*Prompt*: Tally how many lines in the records below contain the string "callout". Reply with the number alone.

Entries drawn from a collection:
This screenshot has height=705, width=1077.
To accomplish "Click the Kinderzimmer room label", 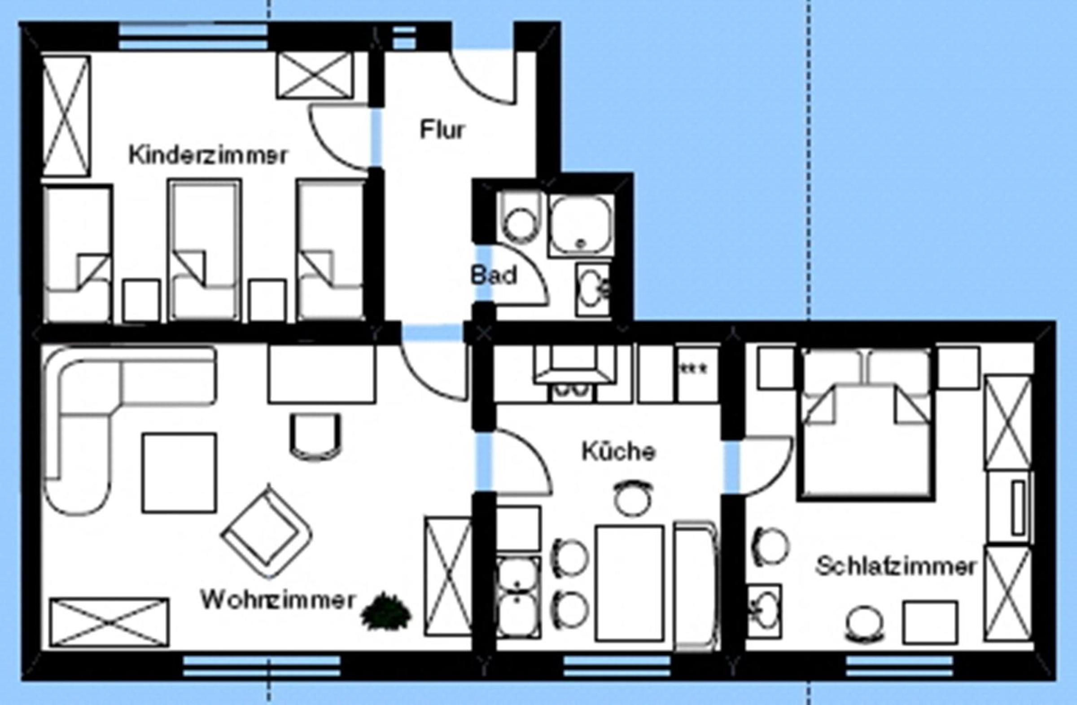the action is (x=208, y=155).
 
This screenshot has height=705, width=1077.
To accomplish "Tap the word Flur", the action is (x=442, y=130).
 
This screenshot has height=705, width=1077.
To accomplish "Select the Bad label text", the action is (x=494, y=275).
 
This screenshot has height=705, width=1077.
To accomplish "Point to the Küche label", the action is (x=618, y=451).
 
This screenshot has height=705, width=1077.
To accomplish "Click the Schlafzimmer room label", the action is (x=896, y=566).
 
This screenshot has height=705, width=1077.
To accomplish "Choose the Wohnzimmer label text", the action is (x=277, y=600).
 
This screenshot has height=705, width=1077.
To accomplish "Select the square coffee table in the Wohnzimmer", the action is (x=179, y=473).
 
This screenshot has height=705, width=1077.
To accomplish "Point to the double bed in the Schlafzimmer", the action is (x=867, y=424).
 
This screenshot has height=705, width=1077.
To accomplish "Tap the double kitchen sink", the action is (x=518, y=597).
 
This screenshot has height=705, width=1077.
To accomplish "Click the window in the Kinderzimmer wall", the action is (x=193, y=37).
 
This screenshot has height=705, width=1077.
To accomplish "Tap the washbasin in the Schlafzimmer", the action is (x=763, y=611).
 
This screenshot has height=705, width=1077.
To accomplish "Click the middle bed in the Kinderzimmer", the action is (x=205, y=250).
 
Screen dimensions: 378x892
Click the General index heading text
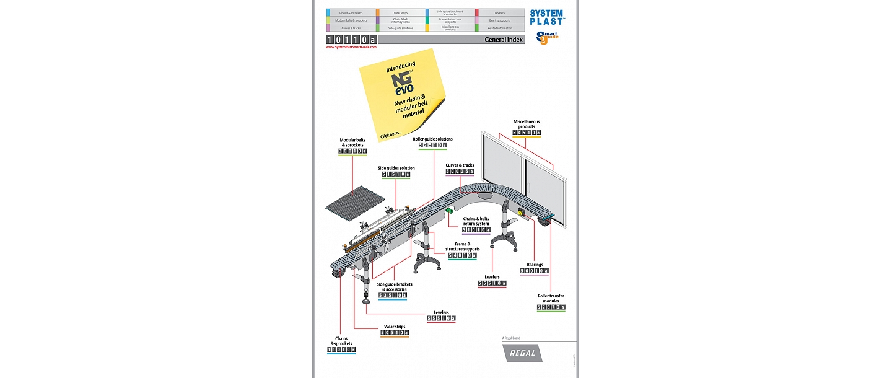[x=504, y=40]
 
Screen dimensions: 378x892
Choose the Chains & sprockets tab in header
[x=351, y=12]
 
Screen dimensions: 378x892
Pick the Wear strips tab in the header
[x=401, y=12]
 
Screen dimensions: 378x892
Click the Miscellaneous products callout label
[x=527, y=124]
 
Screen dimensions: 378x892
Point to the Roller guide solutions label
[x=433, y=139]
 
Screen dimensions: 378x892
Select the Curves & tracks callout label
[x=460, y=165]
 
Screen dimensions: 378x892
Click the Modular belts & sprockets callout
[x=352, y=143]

*Expected answer*: 3